[Data extracted from a collection]
______________________________
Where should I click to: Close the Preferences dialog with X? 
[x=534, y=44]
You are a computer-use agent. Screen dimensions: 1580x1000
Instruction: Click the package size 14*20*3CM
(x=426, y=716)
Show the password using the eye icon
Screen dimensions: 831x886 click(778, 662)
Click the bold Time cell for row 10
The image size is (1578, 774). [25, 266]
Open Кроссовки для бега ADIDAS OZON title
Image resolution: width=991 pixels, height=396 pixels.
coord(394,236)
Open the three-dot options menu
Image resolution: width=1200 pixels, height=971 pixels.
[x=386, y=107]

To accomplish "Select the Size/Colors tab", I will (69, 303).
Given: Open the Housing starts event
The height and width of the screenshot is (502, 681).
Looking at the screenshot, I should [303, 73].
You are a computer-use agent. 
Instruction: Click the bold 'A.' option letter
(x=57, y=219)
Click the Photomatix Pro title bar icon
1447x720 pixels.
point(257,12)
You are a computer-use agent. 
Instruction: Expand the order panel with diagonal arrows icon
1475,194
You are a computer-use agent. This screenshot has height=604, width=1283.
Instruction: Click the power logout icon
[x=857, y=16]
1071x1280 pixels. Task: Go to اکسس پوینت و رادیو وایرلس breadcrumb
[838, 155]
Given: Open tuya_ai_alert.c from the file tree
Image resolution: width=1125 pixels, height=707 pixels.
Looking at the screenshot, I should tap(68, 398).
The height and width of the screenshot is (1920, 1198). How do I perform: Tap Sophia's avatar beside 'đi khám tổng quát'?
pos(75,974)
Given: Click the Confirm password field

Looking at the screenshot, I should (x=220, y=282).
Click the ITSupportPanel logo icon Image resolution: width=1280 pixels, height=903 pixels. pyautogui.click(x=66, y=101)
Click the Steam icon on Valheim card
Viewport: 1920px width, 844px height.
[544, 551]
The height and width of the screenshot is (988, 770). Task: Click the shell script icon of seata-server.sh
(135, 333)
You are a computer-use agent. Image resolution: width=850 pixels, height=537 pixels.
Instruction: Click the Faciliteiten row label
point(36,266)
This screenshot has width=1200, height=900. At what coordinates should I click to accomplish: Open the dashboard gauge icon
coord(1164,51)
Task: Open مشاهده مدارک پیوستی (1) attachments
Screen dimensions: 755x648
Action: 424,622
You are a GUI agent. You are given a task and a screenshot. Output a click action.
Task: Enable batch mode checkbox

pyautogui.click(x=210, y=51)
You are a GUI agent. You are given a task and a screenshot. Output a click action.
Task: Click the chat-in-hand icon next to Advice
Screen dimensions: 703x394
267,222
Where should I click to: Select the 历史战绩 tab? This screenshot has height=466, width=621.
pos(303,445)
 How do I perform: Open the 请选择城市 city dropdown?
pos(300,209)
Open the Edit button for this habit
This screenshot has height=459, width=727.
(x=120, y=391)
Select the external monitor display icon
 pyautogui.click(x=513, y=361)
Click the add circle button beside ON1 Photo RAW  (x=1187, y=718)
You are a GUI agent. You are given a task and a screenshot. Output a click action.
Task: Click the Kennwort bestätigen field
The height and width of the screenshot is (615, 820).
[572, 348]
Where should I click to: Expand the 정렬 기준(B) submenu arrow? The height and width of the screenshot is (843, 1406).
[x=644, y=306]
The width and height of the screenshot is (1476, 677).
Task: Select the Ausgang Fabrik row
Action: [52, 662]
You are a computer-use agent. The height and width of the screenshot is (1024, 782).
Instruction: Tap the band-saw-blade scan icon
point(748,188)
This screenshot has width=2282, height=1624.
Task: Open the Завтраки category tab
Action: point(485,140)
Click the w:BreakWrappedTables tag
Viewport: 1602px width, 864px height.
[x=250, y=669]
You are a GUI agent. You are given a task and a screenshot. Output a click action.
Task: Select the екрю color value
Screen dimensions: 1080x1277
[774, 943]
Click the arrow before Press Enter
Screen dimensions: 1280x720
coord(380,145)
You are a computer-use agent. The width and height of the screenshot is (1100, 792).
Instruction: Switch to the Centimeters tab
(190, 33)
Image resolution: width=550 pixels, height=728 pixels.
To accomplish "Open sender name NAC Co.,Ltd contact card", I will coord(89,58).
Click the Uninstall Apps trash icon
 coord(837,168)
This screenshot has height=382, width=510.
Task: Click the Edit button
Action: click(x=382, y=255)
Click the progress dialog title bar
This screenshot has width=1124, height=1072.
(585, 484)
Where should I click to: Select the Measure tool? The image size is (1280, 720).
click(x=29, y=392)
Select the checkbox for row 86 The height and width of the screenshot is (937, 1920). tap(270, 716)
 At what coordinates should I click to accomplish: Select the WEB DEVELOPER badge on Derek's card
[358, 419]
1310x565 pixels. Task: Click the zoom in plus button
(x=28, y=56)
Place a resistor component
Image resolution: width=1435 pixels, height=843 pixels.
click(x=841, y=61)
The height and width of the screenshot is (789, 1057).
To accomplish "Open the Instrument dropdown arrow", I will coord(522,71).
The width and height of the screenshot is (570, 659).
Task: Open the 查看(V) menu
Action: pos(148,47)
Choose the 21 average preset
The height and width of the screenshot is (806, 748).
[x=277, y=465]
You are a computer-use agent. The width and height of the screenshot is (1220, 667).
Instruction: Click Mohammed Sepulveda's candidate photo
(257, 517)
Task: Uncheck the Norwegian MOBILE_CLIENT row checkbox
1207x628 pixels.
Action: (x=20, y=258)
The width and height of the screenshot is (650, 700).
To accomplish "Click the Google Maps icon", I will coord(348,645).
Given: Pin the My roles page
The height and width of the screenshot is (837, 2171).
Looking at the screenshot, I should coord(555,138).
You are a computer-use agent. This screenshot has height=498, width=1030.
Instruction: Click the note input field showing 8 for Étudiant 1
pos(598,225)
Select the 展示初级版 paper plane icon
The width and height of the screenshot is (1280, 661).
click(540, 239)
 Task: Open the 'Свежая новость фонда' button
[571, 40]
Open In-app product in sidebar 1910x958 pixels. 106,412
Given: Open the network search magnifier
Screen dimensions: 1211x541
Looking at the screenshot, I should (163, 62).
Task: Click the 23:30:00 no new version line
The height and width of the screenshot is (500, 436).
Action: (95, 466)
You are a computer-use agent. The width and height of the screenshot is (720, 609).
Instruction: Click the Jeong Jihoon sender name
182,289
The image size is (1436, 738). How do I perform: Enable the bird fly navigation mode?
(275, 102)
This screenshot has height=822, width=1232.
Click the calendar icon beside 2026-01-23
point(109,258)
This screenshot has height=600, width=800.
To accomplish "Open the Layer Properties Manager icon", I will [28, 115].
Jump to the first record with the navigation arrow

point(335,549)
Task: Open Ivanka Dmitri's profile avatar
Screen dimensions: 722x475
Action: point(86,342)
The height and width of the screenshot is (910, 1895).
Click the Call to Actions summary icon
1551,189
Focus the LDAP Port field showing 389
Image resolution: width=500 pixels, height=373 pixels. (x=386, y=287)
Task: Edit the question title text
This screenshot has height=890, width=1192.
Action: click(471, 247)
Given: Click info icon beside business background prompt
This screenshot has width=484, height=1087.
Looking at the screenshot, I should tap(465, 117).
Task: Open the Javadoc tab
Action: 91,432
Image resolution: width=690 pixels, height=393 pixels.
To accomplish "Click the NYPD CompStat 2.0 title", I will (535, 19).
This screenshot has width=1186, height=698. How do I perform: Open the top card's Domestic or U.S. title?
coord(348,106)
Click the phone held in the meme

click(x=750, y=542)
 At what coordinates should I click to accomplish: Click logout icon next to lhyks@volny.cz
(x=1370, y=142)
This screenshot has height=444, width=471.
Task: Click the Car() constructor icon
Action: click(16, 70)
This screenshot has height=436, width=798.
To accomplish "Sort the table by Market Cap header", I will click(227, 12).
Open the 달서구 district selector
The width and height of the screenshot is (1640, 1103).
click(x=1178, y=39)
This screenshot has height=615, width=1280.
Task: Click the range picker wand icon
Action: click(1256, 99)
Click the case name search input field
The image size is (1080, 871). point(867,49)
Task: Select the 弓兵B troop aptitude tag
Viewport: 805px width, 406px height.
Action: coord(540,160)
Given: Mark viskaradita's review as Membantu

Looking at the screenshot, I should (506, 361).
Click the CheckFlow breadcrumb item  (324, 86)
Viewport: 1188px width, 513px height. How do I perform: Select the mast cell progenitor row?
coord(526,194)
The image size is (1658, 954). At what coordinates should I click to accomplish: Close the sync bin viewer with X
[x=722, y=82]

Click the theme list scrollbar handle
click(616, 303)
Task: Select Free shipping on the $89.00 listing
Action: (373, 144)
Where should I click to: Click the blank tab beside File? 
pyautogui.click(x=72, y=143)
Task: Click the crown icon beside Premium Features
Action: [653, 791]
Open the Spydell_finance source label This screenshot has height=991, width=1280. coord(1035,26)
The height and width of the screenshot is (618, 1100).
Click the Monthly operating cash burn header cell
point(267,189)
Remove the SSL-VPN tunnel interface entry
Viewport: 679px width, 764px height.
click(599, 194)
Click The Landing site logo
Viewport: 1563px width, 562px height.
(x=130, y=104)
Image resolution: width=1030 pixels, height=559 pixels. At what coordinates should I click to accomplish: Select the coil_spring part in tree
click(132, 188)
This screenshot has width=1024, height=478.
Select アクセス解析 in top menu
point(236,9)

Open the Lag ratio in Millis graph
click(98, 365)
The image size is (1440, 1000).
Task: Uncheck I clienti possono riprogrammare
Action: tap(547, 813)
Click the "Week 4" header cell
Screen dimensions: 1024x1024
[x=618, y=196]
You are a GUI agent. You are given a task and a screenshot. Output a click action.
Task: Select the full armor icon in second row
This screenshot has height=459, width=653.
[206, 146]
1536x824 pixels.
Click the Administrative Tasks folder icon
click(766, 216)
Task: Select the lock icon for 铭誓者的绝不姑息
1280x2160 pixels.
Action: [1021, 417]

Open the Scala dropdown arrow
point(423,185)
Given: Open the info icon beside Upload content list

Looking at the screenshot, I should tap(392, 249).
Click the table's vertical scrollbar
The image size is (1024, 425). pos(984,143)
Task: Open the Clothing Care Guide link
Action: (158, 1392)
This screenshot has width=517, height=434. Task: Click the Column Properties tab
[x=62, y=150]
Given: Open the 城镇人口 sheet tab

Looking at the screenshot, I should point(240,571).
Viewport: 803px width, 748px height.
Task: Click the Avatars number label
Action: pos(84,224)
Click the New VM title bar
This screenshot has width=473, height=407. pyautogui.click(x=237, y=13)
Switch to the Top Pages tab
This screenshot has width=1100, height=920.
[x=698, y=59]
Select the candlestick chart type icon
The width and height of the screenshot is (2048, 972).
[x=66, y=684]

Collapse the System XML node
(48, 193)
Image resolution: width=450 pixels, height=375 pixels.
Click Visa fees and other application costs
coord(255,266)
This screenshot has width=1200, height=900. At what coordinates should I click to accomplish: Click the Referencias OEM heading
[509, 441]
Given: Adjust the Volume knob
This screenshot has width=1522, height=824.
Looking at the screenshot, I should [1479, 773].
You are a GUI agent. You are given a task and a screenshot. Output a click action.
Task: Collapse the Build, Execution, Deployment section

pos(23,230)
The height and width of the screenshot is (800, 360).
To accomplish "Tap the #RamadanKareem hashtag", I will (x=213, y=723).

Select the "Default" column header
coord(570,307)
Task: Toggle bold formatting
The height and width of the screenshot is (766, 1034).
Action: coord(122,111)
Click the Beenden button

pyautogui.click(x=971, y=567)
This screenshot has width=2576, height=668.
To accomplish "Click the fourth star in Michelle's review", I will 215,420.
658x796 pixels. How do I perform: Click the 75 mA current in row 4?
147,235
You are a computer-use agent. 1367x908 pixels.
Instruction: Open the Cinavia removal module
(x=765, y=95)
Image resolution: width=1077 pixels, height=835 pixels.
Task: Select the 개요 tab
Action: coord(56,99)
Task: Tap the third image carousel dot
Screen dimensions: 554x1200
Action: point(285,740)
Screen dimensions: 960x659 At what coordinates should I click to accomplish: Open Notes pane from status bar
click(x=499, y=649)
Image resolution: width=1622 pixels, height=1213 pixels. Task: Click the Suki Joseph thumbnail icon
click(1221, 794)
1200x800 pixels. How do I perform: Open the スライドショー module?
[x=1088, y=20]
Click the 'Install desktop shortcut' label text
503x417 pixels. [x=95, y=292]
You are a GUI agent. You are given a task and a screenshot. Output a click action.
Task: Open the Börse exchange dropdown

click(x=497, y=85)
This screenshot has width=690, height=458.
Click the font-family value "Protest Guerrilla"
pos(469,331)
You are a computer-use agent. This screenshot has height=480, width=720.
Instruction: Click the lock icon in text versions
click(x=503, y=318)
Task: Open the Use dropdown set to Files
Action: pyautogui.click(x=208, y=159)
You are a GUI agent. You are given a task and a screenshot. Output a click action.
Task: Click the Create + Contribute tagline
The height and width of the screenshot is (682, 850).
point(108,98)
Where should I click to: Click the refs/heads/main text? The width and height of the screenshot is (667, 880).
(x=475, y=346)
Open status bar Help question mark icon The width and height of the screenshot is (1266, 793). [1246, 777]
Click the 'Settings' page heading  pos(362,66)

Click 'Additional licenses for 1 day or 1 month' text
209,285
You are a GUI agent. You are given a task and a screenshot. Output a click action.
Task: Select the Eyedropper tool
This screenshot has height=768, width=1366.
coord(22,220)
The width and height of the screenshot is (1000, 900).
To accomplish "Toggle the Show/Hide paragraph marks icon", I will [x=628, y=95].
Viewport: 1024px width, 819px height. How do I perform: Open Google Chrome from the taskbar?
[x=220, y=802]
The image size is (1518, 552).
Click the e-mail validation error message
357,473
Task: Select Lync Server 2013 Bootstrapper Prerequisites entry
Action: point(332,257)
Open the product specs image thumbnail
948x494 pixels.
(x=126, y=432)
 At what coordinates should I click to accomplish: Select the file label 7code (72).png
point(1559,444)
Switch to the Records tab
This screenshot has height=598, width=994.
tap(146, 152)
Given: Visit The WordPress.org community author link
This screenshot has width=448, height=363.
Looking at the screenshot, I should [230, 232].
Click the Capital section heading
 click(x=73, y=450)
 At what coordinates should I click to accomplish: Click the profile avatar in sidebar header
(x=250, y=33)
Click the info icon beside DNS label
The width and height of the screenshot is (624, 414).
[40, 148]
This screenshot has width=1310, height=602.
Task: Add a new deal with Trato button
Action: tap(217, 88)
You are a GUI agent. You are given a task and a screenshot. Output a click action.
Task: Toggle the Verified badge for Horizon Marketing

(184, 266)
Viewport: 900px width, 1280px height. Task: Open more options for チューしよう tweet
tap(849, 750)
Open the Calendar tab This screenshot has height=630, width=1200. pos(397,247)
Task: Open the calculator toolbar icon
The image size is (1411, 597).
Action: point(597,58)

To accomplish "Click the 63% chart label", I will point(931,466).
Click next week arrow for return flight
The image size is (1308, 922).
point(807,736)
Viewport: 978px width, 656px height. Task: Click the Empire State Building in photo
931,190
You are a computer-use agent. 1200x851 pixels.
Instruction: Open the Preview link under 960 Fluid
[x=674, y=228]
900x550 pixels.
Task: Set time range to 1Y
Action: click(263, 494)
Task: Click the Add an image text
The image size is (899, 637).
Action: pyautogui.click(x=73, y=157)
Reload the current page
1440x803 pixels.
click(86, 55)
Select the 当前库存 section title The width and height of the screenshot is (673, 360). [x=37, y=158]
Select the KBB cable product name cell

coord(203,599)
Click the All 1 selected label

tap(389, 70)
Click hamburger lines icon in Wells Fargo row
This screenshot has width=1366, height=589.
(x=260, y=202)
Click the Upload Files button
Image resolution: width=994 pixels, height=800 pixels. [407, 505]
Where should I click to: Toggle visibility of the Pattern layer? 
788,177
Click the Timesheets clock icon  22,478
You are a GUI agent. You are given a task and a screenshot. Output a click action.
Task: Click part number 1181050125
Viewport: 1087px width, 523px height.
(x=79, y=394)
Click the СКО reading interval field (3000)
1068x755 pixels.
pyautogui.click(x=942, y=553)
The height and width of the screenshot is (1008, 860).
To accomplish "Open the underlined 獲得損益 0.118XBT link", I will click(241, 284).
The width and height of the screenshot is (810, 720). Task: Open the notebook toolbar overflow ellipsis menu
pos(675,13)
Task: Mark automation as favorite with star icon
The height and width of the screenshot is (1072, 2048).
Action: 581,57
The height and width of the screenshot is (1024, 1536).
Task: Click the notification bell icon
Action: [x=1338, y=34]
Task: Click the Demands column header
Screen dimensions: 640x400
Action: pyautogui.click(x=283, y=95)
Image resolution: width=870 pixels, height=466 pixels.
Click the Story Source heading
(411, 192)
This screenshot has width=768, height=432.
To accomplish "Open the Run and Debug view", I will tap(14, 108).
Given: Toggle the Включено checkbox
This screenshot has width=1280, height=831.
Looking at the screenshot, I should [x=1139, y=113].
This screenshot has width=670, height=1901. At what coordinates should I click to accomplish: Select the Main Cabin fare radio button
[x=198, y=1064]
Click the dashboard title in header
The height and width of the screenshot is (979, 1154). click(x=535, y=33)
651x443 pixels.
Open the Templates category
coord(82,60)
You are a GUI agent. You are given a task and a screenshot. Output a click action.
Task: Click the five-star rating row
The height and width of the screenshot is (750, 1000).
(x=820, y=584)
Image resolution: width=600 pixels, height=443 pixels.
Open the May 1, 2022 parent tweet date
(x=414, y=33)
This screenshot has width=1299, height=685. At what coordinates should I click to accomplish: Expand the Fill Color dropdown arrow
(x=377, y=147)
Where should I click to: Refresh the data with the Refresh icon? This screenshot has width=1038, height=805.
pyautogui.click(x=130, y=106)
______________________________
Scan the records above for the string "question", then report every line that contains it.

_Written solution_
Task: Edit the question title text
Open status bar Help question mark icon The width and height of the screenshot is (1266, 793). [1246, 777]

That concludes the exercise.